◆ **EXERCISE INPUTS**
— Begin —

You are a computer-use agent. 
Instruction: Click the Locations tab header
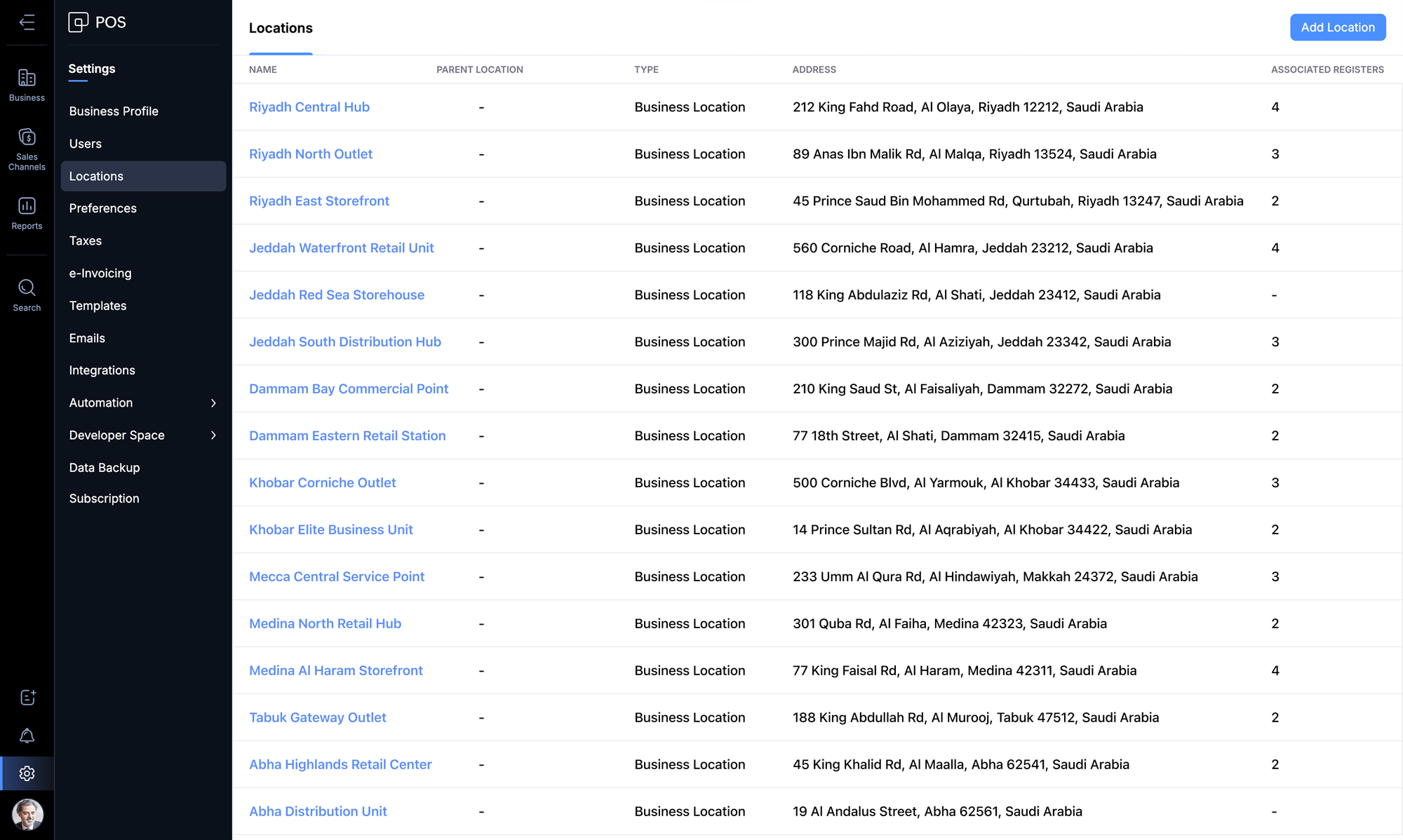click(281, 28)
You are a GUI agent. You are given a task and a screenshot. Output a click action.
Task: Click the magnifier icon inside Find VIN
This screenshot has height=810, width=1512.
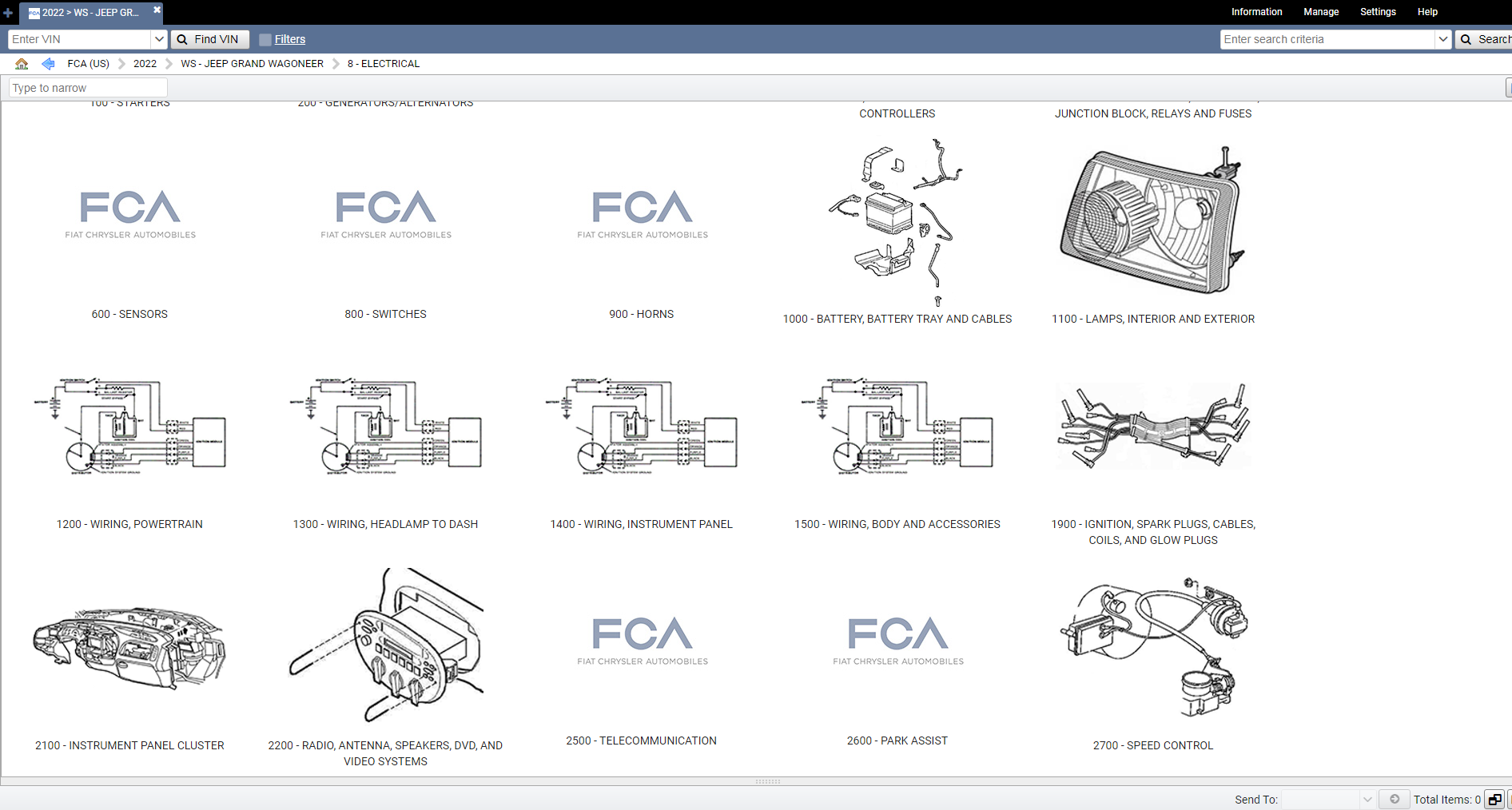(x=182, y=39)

— End —
— Begin —

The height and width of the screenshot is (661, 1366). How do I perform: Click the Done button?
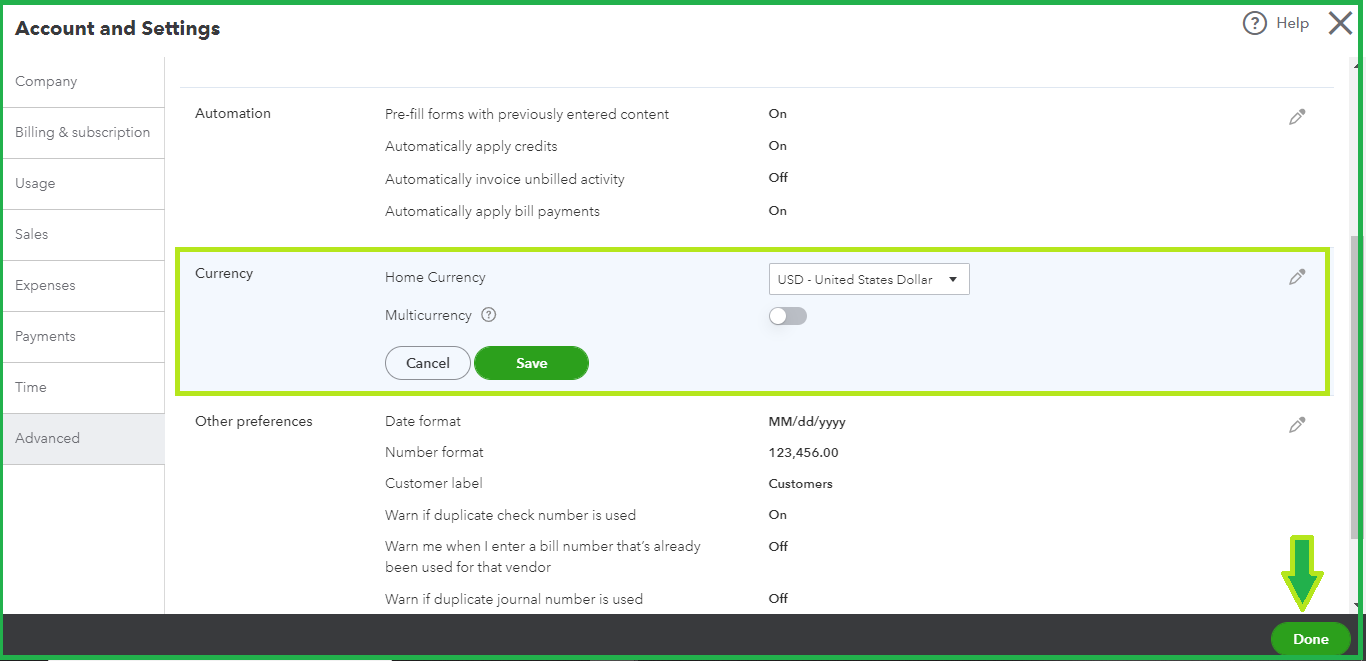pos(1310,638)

— End —
— Begin —

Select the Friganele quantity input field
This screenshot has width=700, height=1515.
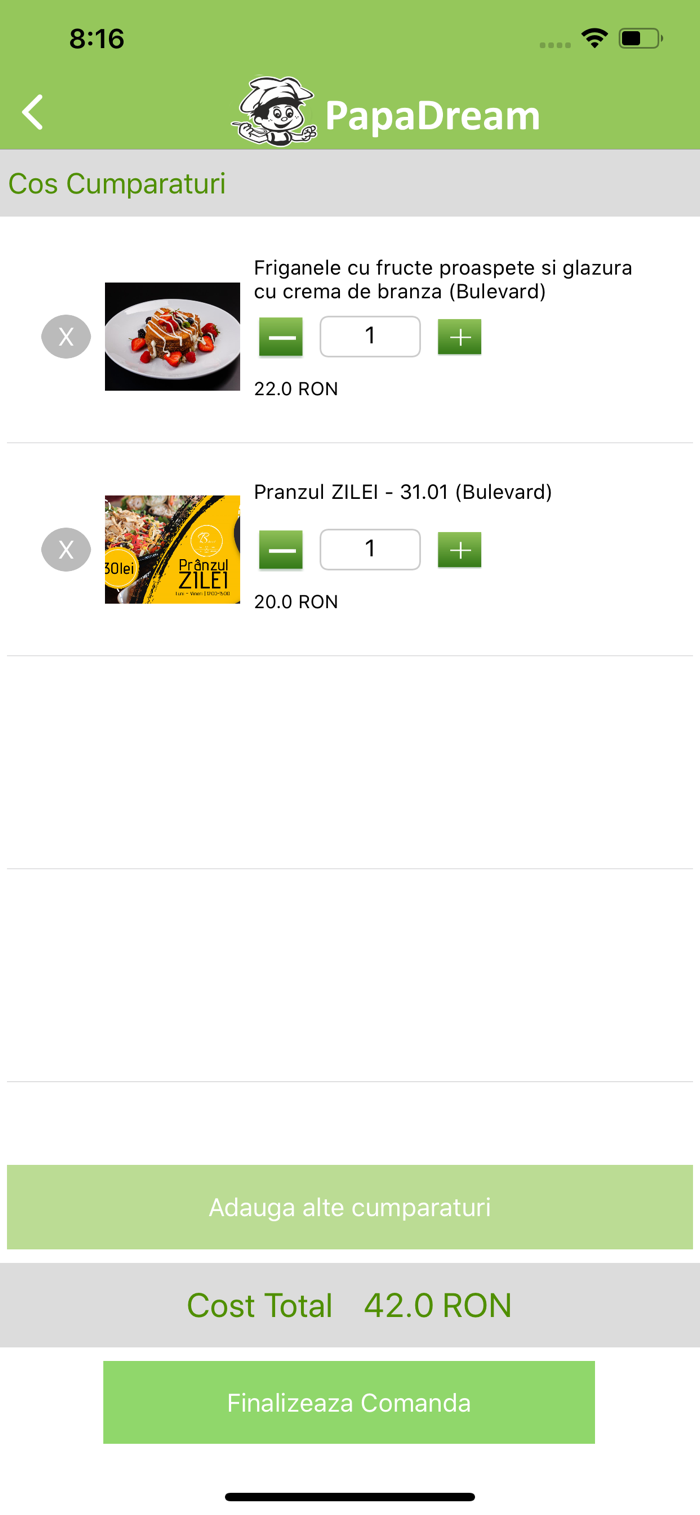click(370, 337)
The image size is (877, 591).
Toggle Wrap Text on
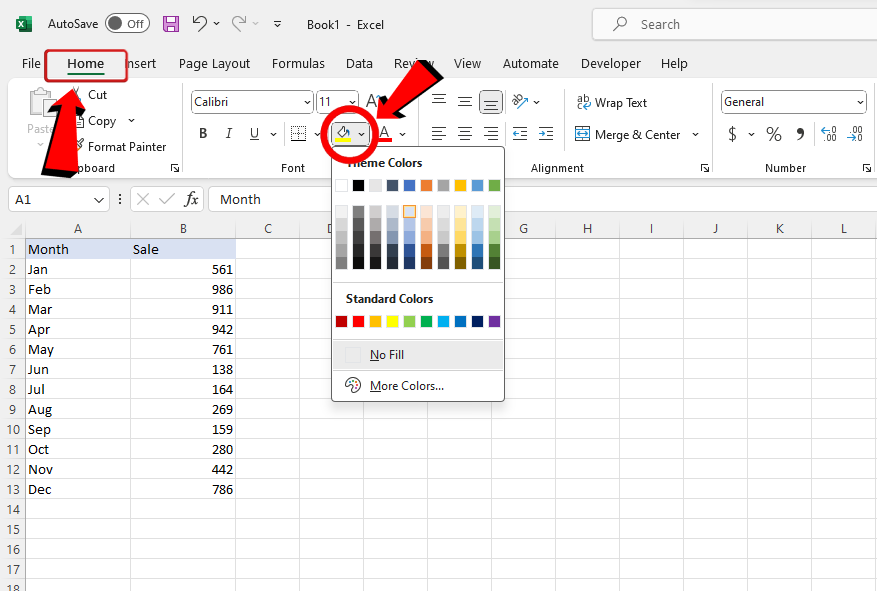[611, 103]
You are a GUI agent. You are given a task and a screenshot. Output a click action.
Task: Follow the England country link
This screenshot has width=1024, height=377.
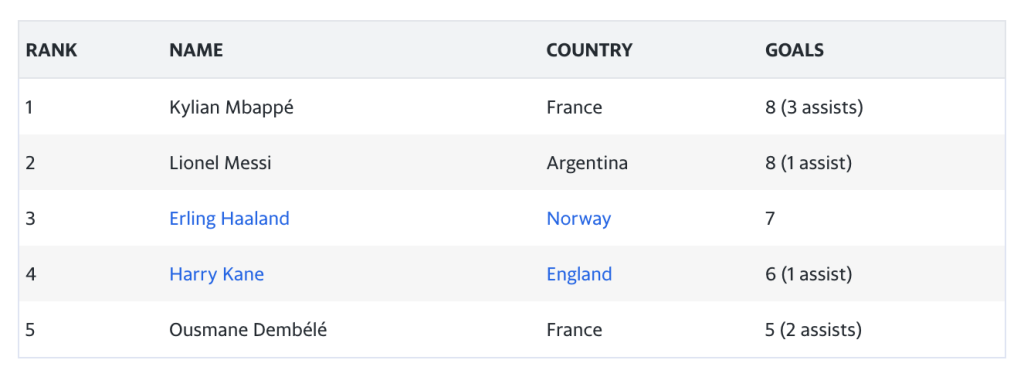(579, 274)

— End —

◆ **WHAT IS ASKED**
Rewrite the records from the line with "You are a computer-use agent." up to and including the line with "(x=182, y=39)", adding 10 to each coordinate in the answers, and leave the pictures out.

◆ **CORRECT RESULT**
You are a computer-use agent. 
Instruction: Click the Locations tab header
click(291, 38)
You are a GUI agent. You are given a task and a screenshot. Output a click action.
Task: Click the magnifier icon inside Find VIN
This screenshot has height=810, width=1512.
(x=192, y=49)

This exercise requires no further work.